» **Texte**
◆ ◆ ◆ ◆
Pour lui, l’installation de ces portiques est une première dans l’histoire de la ville, mais c’est un premier pas, qui devra être suivi de bien d’autres. « C’est la première fois qu’un maire de Venise, en l’occurrence un chef d’entreprise, Luigi Brugnaro, prend la mesure du problème du tourisme de masse et adopte des mesures destinées à pallier à ses inconvénients. Il s’agit d’un premier pas, conçu comme expérimental et limité. Chacun s’accorde à penser qu’il faudra aller plus loin et agir en amont. »
La cité-Etat a toujours connu le tourisme, une attractivité certaine venue du monde entier. Delphine Gachet se dit favorable à des mesures qui sont pour elle « inévitables », cependant l’idée d’une ville où tout passage est surveillé et comptabilisé pourrait sembler inquiétante. En ce qui concerne les nouvelles dispositions visant à réguler le tourisme dit « de masse », elle affirme : « Des mesures de régulation sont malheureusement inévitables. Venise suffoque certains jours sous l’afflux massif des touristes, on ne peut plus circuler, on ne peut plus marcher dans les calli et encore moins traverser les ponts. Bien évidemment, l’idée d’une ville qu’on atteindrait qu’en franchissant ces portiques-barrière, en s’acquittant peut être d’un droit, l’idée d’une ville-musée où on compterait le nombre de visiteurs, où il faudrait réserver pour être sûr de pouvoir y venir est pourtant assez effrayante. »
Bons et mauvais touristes ?
Le président du Comité constate que le réel problème de cet afflux massif est l’affaire d’une partie précise des touristes : Les « mordi e fuggi ». Présentant une certaine vision manichéenne du tourisme, Zieseniss s’interroge : qui sont donc ces touristes qui n’apportent rien à Venise – et pire – la dégradent ?
« Le vrai problème ce sont ceux que les Vénitiens surnomment les “mordi e fuggi”, traduisez « je mords et je fuis ». Autrement dit les touristes qui viennent pour quelques heures seulement, avec le sac à dos et la bouteille d’eau en plastique à la main, ceux que Jean Clair a appelé “les alpinistes en terrain plat”. Leur seul apport à Venise, pratiquement, est la bouteille ou la canette qu’ils jettent par terre quand elle est vide avant de repartir. Ce genre de tourisme était marginal jusqu’à il y a une dizaine d’années, il est devenu majoritaire. Mais les personnes qui viennent passer ne serait-ce qu’une nuit à Venise même sont aujourd’hui comme hier les bienvenues: ce sont des voyageurs, amis de Venise, comme ont pu l’être Proust, Cocteau, Monet ou Coco Chanel. Mais partout le problème est le même : comment permettre au grand nombre de visiter les plus beaux lieux sans décourager pour autant ceux qui vivent sur place ou les étrangers qui vont au-delà de la curiosité rapide et superficielle ? Il y a des équilibres à trouver. »
◆ ◆ ◆ ◆
» **Extraits de données**
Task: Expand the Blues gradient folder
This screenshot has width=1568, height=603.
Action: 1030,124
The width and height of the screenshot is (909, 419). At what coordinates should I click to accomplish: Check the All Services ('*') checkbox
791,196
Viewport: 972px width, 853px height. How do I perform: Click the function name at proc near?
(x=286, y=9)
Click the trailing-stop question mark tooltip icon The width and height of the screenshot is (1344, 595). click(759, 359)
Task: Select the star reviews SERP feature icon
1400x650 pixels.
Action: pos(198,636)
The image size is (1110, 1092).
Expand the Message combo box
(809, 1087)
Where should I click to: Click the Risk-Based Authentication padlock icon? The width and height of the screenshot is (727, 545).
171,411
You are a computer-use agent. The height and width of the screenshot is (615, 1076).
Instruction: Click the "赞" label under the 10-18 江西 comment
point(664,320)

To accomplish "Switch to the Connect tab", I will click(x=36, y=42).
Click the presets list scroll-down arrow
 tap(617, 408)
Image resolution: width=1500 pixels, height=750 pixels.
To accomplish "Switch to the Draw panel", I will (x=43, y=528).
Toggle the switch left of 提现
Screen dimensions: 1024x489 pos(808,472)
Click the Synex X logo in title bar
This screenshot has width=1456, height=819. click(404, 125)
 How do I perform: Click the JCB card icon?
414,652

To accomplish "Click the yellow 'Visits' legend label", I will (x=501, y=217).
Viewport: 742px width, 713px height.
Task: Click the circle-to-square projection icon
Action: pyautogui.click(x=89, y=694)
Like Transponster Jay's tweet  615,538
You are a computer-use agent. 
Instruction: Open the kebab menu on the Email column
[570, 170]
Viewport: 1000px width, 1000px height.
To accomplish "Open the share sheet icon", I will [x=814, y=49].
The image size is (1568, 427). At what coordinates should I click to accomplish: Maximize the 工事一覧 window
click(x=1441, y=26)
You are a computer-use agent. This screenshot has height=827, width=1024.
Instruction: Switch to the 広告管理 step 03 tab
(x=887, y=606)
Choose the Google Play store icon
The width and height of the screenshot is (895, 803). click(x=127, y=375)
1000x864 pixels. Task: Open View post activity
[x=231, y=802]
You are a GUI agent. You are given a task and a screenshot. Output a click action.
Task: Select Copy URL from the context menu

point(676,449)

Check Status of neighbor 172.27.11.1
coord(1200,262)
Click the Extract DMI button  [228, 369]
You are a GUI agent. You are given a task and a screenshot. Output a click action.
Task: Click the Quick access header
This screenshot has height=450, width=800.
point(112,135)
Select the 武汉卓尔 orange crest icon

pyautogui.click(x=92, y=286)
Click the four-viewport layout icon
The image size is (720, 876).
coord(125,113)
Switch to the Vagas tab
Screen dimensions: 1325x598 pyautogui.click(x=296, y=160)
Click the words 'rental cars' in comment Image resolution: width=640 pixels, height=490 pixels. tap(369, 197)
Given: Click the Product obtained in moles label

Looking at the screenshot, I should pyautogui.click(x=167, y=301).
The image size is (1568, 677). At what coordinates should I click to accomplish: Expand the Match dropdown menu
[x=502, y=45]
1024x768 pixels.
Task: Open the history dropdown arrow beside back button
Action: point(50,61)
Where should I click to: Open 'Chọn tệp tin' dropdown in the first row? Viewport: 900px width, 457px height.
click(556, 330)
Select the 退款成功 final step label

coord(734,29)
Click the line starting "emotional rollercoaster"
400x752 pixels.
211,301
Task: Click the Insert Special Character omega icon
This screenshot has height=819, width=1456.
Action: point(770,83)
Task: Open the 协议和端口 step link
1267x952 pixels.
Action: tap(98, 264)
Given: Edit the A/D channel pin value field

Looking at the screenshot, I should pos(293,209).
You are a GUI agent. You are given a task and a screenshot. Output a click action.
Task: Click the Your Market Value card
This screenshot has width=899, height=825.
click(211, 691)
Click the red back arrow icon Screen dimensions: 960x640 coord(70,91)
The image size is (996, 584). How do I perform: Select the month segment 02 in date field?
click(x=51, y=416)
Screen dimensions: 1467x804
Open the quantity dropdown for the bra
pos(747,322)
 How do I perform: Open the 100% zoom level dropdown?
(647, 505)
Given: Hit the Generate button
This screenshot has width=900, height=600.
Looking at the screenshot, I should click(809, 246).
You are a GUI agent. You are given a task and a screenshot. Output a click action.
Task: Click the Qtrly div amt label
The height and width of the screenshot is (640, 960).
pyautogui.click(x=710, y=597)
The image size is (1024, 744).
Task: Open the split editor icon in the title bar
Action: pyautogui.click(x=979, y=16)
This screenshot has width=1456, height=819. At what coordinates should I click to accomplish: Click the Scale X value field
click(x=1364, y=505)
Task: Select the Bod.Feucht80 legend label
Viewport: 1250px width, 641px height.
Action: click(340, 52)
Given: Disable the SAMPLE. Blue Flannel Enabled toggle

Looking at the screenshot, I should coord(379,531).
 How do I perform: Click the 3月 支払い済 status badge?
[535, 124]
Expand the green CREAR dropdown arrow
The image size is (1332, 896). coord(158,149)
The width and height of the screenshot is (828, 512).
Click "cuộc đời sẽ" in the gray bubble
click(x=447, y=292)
◆ ◆ ◆ ◆
» **Liste des tâches**
[1] Recopiez fidèlement le passage du texte sur le tourisme à Venise qui commence à "Bons et mauvais" et se termine à "la dégradent ?".
[2] Dans le texte sur le tourisme à Venise, relevez, s'il vous plaît, toutes les personnes citées comme exemples de voyageurs amis de Venise.
Appuyez-vous uniquement sur le texte pour répondre.

» **Réponses rédigées**
[1]
Bons et mauvais touristes ?
Le président du Comité constate que le réel problème de cet afflux massif est l’affaire d’une partie précise des touristes : Les « mordi e fuggi ». Présentant une certaine vision manichéenne du tourisme, Zieseniss s’interroge : qui sont donc ces touristes qui n’apportent rien à Venise – et pire – la dégradent ?

[2] Proust, Cocteau, Monet, Coco Chanel